Pour assurer la paix entre les deux grandes puissances maritimes catholiques de l’époque, le Pape Alexandre VI, par le traité de Tordesillas (1494), avait partagé le monde en deux patronages : aux Espagnols revenait la tache de coloniser et évangéliser les Indes Occidentales, tandis qu’aux Portugais étaient dévolues les Indes Orientales. C’est ainsi que le Cambodge apparaît pour la première fois sur les portulans en 1527 sous le nom de Cambuxa. En 1555, un dominicain portugais, Gaspard da Cruz, fait son entrée à la cour royale de Longvek, alors capitale du royaume khmer. Mais, lors de son année de séjour, il se rend rapidement compte que le roi Ang Chan l’a davantage invité pour se rapprocher d’une puissance occidentale que dans l’intention de se convertir - constat partagé quelques années plus tard par son confrère Sylvestre d’Azevedo, pourtant lui aussi venu à la demande du souverain khmer Satha. Sans se décourager, frère Sylvestre apprit la langue khmère et gagna la confiance du roi dont il obtint même en 1590 un édit de liberté religieuse lui ouvrant la possibilité d’enseigner la foi catholique. Au milieu des violentes persécutions asiatiques, cette relative tolérance fit longtemps du Cambodge une terre d’asile pour les chrétiens d’Extrême-Orient. Aux tentatives des missionnaires portugais suivent donc l’arrivée de catholiques japonais au début du 17e siècle et celle de fidèles indonésiens vers 1660.

Mais la mission khmère proprement dite ne commence vraiment qu’en 1768 avec l’arrivée du Père Georges Levavasseur, des Missions Etrangeres de Paris, qui n’eut de cesse, une fois apprise la langue khmère, de traduire les principales prières et le catéchisme, prononçant ses sermons en langue vernaculaire, pour arriver des 1770 au baptême de dix adultes. “ Pendant les onze années de son apostolat au Cambodge, de 1768 a 1777, le Père Levavasseur a lancé les bases de la mission auprès des Khmers.
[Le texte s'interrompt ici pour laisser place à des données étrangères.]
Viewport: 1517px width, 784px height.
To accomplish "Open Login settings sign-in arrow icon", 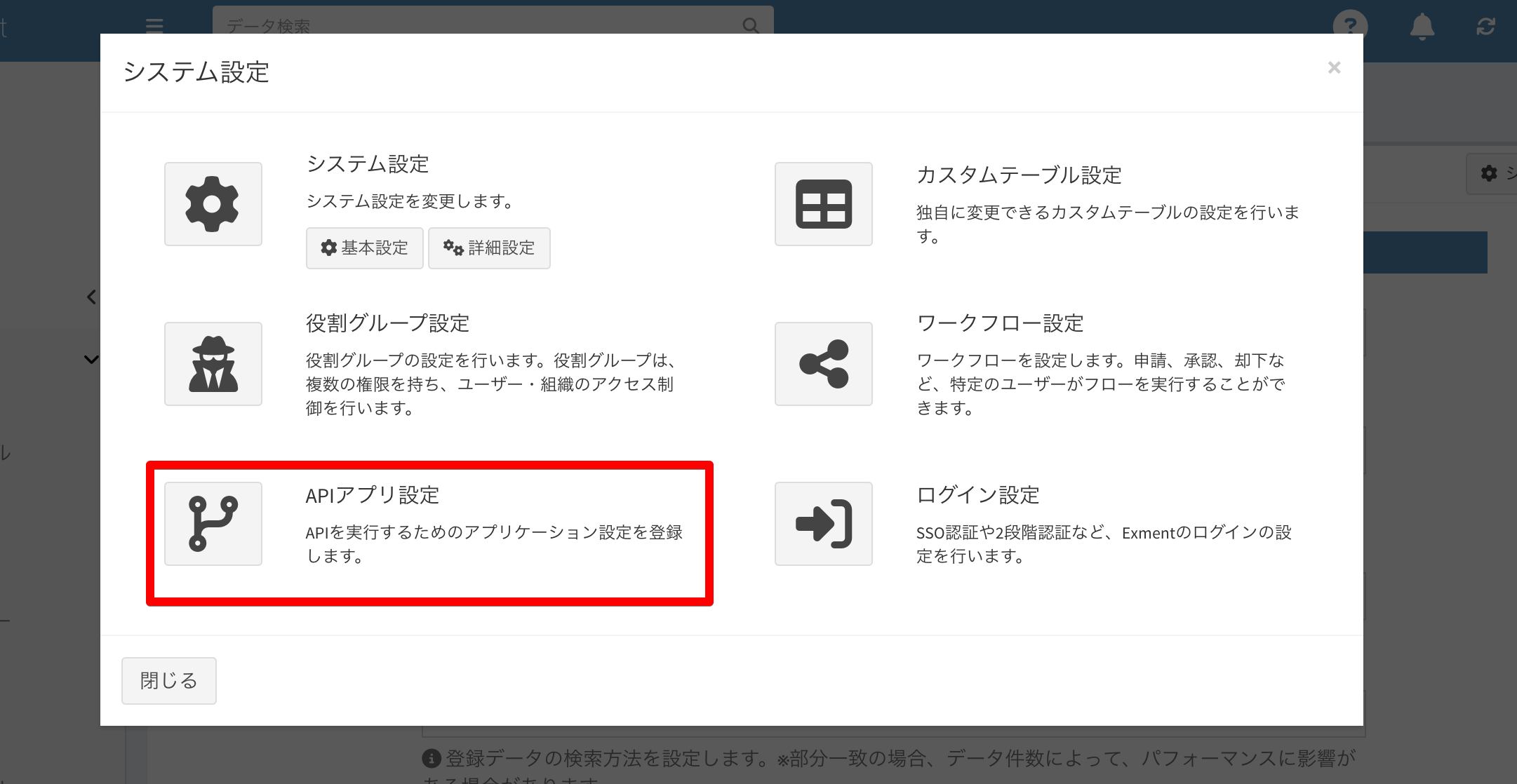I will pyautogui.click(x=823, y=524).
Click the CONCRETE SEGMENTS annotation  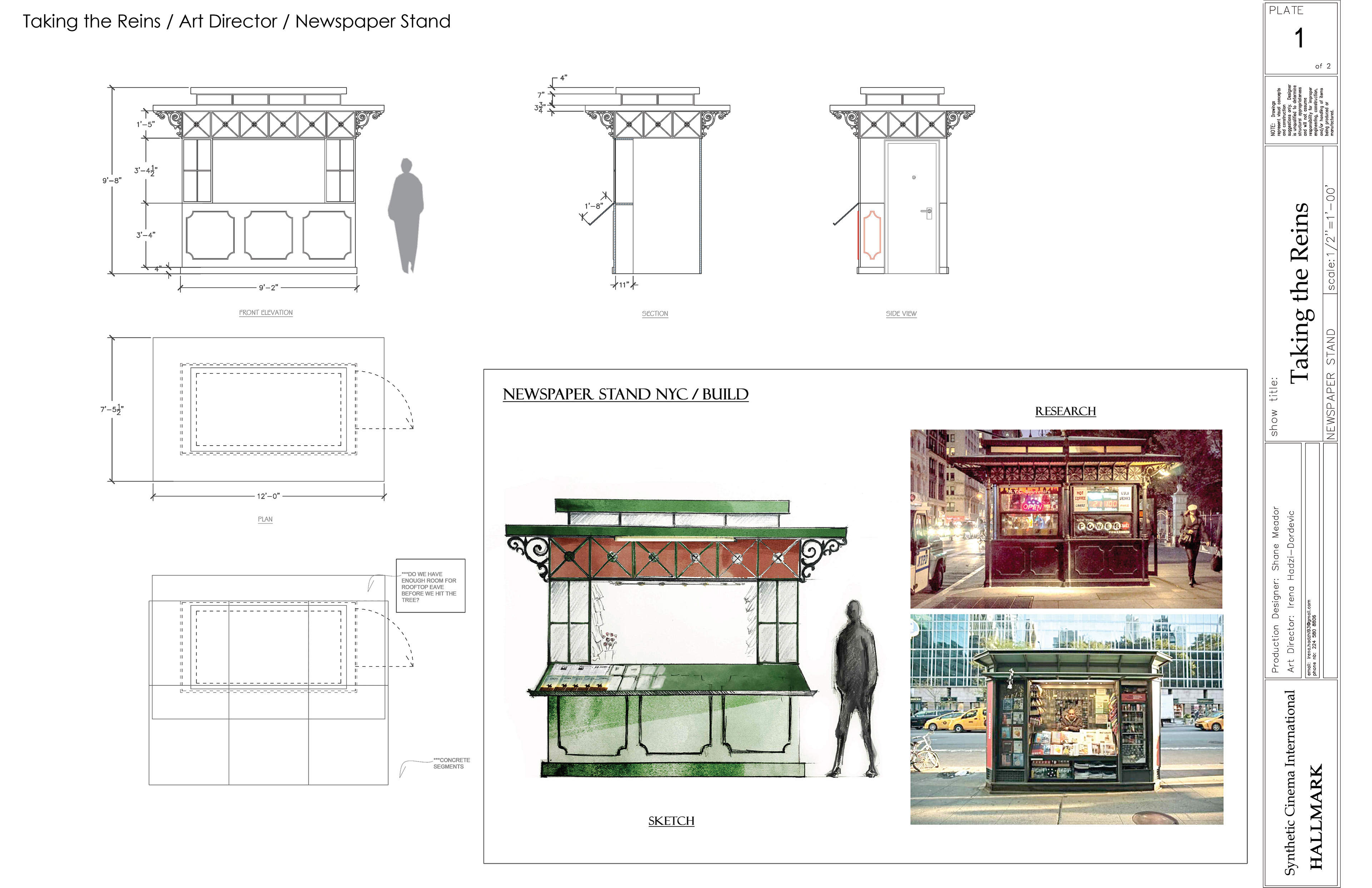451,763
En dépit de la guerre incessante et de la misère qui s’ensuivit, il laissa un nombre impressionnant d’ouvrages en langue khmère : un catéchisme, un livre de prières usuelles, un traité contre les superstitions, un dictionnaire cambodgien-latin…”, écrit le Père François Ponchaud, mep, dans le livre qu’il a consacré à l’histoire de l’Eglise du Cambodge . Mais les troubles qui suivent l’invasion siamoise de 1785 et la quasi disparition de la souveraineté khmère, assujettie à l’Annam et au Siam, ralentissent l’évangélisation.
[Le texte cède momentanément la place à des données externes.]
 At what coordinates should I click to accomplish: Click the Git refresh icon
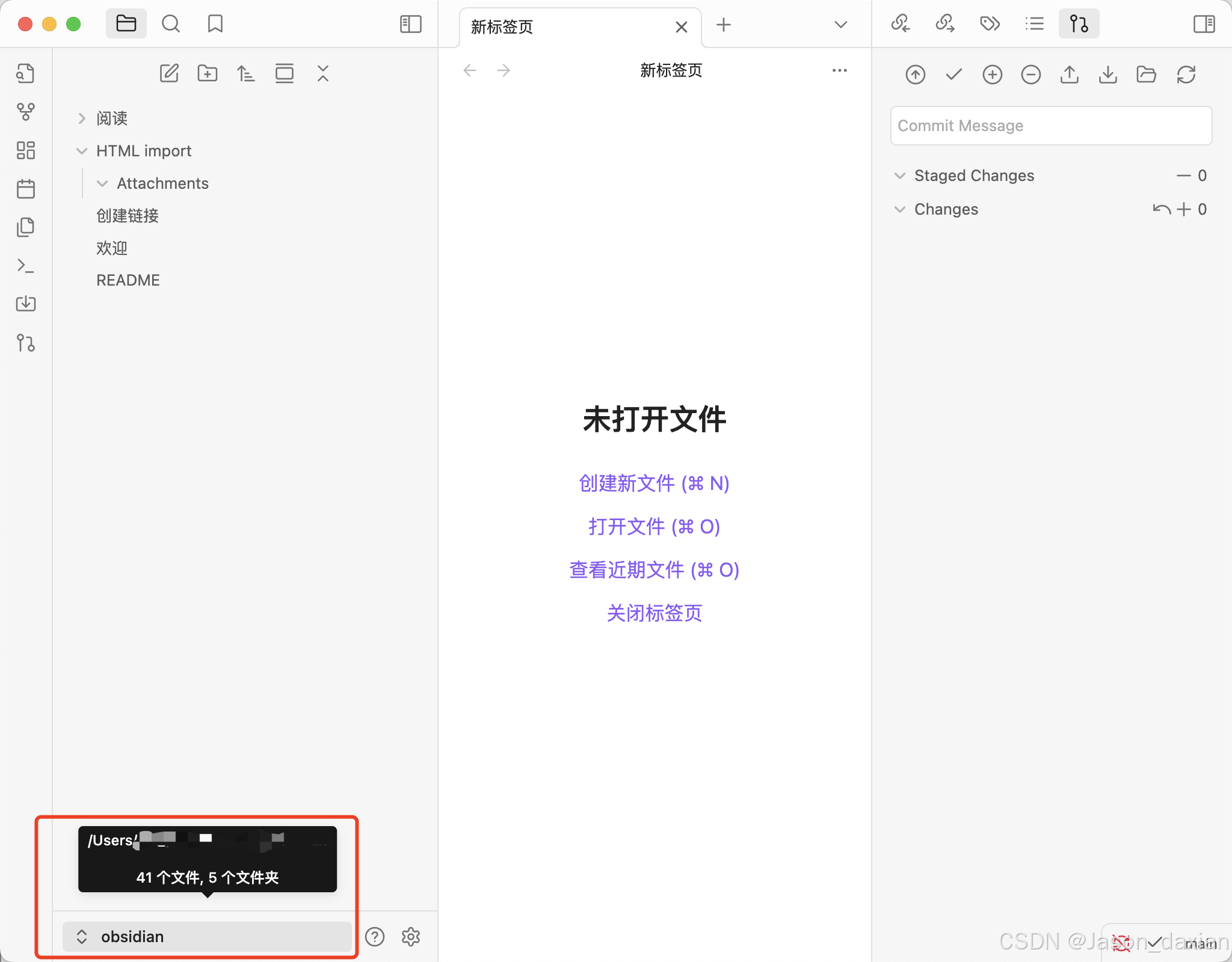pyautogui.click(x=1186, y=75)
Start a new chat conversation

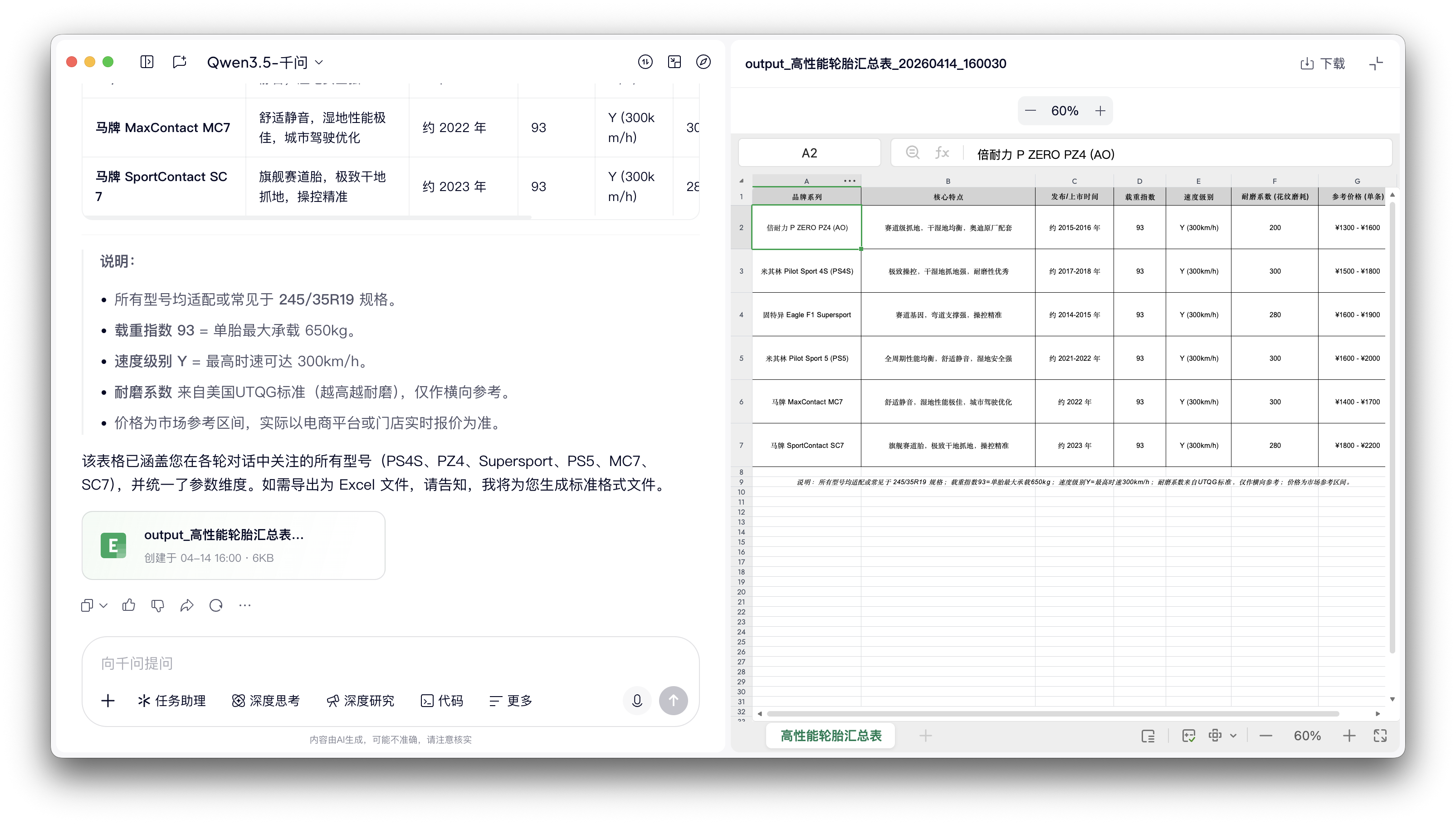pyautogui.click(x=180, y=62)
Appelé par le roi Ang Duong qui voit en lui un intermédiaire avec la puissance française, le Père Jean-Claude Miche, précédemment missionnaire en Cochinchine, est nommé en 1848 vicaire apostolique du Cambodge. Proche du roi puis de son fils Norodom, il joue un rôle important dans la signature du traité de protectorat français de 1863. La colonisation ne fera guère avancer la mission en termes de conversions, l’essentiel des catholiques du Cambodge étant des immigrés viets, et ce n’est qu’en 1957 que le premier prêtre khmer, Simon Chem Yen, est ordonné en la cathédrale de Phnom Penh. L’Eglise cependant s’implante et s’organise, ajoutant au vicariat apostolique de Phnom Penh les préfectures apostoliques de Battambang et de Kompong Cham. Mais, de 1975 a 1979, le régime de Pol Pot extermine l’Eglise cambodgienne, et ensuite l’occupant vietnamien maintient l’interdiction de la religion catholique. En 1989 le premier prêtre à rentrer au Cambodge comme travailleur social pour Caritas International est le Père Emile Destombes, mep, qui deviendra évêque de Phnom Penh. Il ne reste rien de l’Eglise, toutes les paroisses ont été rasées et les communautés exterminées – seuls quelques survivants sont dispersés dans les camps de réfugiés de la frontière thaïe. En 1990, après le retrait des troupes vietnamiennes, le nouveau gouvernement autorise le culte chrétien. L’Eglise khmère renaît de ses cendres. Si les catholiques sont peu nombreux – une trentaine de milliers de fidèles dont la majorité est viet –, l’Eglise du Cambodge est cosmopolite, jeune, dynamique et très impliquée dans l’aide aux pauvres et l’éducation de la jeunesse – comme en témoignent entre autres ces magnifiques foyers de charité missionnaire que sont la paroisse de Takeo du Père Olivier Schmitthaueusler, mep (www.amisdelariziere.com), ou encore le diocèse de Battambang qui, sous l’énergique impulsion de Monseigneur Kike Figaredo, sj, a bien mérité son surnom d’ “Eglise humanitaire” (www.battambang.net).